Sir Elton urges Aids understanding
Sir Elton John has said he should be dead because of his self-destructive lifestyle decades ago.
"By all rights, I shouldn't be here today," the singer told the International Aids Conference in Washington DC.
But the star - who has been sober for 22 years - revealed people including strangers showed him compassion as he battled drug addiction and came to terms with his sexuality.
Sir Elton said he believes people with Aids deserve the same love, compassion, respect and understanding he received when he "hit rock bottom".
"We have to replace the shame with love," he told the audience. "We have to replace the stigma with compassion. No one should be left behind." He also urged the crowd to end hate, indifference, homophobia and the stigma against people with Aids and HIV.

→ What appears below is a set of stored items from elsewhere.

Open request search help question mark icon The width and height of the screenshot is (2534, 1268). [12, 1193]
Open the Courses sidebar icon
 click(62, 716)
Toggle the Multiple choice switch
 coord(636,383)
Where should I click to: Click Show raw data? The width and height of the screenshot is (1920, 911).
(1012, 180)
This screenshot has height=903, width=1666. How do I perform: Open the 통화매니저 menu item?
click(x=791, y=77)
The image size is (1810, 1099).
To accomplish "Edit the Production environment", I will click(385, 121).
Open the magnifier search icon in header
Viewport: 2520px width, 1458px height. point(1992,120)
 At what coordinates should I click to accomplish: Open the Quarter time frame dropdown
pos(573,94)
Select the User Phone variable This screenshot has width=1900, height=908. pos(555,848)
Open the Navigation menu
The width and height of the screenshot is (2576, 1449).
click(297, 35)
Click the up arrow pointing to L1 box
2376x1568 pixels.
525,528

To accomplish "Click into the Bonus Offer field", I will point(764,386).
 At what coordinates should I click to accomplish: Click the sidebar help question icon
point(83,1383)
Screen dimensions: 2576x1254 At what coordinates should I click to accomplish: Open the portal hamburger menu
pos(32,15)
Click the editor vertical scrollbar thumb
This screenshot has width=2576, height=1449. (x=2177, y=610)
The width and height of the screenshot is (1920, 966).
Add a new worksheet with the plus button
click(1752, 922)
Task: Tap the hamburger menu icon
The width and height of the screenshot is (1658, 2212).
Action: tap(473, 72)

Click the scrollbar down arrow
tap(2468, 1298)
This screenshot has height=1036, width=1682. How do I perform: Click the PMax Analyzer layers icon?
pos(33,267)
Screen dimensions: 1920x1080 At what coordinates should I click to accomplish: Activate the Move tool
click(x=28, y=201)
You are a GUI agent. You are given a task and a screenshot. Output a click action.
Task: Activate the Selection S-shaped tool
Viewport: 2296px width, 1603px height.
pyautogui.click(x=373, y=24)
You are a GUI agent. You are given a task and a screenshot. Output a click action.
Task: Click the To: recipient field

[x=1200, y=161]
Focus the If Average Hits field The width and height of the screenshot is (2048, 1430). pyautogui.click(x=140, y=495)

Sir Elton, who set up a foundation to fight the disease, said prevention, treatment, clinical research and a vaccine are also needed to end the epidemic. "All it takes is a bit more funding and a bit more understanding," he said. "All it takes is dialogue and the power of words to change actions."
Sir Elton said the way to move forward is by combining talents and knowledge to get the message out about Aids, such as communicating through social media, but he acknowledged not knowing how to use Twitter.
"I have no idea how to tweet," he said, as the crowd laughed. "I can sing, but I can't tweet."
Sir Elton also noted what he said was an incredible change in attitudes toward gay marriage in the last few months. He saluted several US public figures for standing up in support of same-sex marriage including president Barack Obama.